-- begin Listed entries --

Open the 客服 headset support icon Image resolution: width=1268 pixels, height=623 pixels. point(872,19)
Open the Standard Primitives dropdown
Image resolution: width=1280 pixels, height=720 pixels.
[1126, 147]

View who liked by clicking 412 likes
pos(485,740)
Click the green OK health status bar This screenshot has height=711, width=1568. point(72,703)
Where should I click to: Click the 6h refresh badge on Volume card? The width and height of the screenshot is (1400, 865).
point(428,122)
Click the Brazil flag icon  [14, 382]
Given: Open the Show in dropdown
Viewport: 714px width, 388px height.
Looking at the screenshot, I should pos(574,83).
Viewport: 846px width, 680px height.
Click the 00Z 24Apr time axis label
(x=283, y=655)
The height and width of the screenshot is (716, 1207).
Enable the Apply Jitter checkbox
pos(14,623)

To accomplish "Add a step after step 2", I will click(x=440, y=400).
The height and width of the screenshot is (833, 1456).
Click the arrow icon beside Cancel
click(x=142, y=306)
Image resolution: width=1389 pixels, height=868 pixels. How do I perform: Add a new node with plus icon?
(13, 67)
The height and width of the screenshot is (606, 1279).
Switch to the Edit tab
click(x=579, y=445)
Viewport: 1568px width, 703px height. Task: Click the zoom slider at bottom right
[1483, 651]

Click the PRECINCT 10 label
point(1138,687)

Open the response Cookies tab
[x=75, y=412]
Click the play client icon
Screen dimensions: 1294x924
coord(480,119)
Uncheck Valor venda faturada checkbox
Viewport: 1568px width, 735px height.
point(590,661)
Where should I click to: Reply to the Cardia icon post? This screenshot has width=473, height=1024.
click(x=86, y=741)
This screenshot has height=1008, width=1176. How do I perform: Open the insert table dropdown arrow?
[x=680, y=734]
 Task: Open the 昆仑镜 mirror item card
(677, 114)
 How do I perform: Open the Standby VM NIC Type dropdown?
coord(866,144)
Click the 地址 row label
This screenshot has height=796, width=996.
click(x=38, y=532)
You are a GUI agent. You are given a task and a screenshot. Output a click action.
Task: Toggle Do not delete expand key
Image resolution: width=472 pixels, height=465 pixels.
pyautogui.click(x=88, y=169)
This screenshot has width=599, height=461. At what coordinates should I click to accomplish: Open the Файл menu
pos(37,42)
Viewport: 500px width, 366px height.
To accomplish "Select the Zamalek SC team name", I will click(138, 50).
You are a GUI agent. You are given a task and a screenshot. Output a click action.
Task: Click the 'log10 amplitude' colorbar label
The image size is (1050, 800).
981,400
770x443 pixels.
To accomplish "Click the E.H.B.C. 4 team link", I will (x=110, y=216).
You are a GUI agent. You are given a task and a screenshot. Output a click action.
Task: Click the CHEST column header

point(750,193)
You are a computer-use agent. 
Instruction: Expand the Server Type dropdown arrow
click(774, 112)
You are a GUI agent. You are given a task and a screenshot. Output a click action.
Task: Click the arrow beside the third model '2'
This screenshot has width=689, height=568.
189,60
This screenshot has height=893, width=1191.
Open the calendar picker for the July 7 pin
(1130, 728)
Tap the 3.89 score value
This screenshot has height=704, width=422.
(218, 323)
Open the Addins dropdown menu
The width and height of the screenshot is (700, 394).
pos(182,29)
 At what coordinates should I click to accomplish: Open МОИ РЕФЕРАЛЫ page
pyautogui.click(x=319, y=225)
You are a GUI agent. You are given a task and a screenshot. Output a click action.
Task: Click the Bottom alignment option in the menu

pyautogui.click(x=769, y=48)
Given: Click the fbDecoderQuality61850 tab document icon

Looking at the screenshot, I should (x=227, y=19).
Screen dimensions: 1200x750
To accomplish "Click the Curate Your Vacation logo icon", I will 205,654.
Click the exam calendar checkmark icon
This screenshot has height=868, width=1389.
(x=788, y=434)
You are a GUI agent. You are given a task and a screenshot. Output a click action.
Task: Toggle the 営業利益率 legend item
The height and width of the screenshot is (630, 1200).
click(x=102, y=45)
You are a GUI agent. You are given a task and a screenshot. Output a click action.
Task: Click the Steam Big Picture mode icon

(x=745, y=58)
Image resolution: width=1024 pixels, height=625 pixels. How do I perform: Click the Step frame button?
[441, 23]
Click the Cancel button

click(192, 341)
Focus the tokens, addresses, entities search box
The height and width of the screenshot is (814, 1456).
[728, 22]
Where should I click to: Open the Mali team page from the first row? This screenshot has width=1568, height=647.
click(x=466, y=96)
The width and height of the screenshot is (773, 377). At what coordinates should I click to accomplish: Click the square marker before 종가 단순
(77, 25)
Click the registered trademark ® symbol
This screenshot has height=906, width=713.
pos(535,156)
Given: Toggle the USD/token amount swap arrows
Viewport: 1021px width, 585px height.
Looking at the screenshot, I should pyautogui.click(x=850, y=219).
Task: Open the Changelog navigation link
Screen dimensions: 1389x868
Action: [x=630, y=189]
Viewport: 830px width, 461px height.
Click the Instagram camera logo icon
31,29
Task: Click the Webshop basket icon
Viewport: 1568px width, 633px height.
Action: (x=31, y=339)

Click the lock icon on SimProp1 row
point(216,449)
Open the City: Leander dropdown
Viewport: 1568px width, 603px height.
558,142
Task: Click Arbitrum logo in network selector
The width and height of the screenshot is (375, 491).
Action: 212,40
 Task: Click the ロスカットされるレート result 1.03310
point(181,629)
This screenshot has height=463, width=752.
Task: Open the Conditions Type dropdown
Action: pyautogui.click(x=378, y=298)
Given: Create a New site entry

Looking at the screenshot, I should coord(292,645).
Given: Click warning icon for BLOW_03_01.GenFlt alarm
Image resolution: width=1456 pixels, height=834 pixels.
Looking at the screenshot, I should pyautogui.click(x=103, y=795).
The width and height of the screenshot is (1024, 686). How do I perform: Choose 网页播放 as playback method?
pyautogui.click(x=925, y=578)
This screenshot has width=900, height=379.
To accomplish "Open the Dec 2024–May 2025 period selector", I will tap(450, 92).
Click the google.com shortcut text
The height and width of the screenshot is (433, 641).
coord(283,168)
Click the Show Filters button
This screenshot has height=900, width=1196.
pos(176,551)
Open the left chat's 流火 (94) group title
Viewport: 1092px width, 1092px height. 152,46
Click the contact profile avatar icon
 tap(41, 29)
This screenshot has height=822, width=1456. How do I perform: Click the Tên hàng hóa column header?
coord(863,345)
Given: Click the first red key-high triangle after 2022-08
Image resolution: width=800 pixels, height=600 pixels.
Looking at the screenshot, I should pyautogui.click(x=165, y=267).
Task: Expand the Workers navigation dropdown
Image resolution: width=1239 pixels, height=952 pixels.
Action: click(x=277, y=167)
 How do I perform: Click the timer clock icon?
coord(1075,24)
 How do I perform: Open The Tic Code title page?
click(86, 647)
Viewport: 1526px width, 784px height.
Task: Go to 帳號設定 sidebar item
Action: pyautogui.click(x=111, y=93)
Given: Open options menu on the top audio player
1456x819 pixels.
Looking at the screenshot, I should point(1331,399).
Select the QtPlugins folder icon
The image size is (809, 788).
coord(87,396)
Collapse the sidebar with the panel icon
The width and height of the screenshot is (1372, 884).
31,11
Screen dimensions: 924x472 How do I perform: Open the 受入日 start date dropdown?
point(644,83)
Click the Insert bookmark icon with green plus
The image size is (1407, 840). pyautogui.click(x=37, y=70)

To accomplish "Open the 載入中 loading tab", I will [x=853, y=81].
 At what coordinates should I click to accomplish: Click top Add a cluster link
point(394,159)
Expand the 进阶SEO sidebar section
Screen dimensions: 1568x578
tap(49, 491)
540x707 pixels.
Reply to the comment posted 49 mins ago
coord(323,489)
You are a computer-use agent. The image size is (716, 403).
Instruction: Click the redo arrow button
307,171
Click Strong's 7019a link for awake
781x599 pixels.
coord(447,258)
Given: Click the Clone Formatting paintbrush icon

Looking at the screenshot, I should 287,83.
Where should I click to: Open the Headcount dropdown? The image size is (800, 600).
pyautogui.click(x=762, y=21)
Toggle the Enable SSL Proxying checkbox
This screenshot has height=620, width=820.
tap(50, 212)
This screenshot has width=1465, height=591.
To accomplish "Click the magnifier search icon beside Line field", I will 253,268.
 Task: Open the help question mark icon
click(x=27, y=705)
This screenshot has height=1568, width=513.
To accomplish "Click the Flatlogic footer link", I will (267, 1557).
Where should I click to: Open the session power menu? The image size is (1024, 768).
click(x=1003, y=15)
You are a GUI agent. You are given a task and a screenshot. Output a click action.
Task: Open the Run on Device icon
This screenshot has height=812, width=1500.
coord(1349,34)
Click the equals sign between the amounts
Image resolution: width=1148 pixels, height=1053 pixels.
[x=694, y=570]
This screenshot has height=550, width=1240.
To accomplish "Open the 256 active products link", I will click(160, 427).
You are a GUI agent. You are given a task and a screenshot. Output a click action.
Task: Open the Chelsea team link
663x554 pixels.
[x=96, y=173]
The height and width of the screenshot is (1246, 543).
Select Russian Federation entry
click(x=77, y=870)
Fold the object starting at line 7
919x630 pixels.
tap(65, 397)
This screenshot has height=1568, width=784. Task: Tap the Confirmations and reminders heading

-- end Listed entries --

Request — Render the items from the line containing "Where should I click to: Click" through the line containing "[x=75, y=412]" as a two-column CSV with the columns instruction and location. Give one row per item, with its text under instruction and its answer under location, each in a single quoted field with line breaks replaced by spaces.

Written response —
instruction,location
"Where should I click to: Click the 6h refresh badge on Volume card? The width and height of the screenshot is (1400, 865).","point(428,122)"
"Click the Brazil flag icon","[14, 382]"
"Given: Open the Show in dropdown Viewport: 714px width, 388px height.","Looking at the screenshot, I should pos(574,83)."
"Viewport: 846px width, 680px height. Click the 00Z 24Apr time axis label","(x=283, y=655)"
"The height and width of the screenshot is (716, 1207). Enable the Apply Jitter checkbox","pos(14,623)"
"To accomplish ""Add a step after step 2"",","I will click(x=440, y=400)."
"The height and width of the screenshot is (833, 1456). Click the arrow icon beside Cancel","click(x=142, y=306)"
"Image resolution: width=1389 pixels, height=868 pixels. How do I perform: Add a new node with plus icon?","(13, 67)"
"The height and width of the screenshot is (606, 1279). Switch to the Edit tab","click(x=579, y=445)"
"Viewport: 1568px width, 703px height. Task: Click the zoom slider at bottom right","[1483, 651]"
"Click the PRECINCT 10 label","point(1138,687)"
"Open the response Cookies tab","[x=75, y=412]"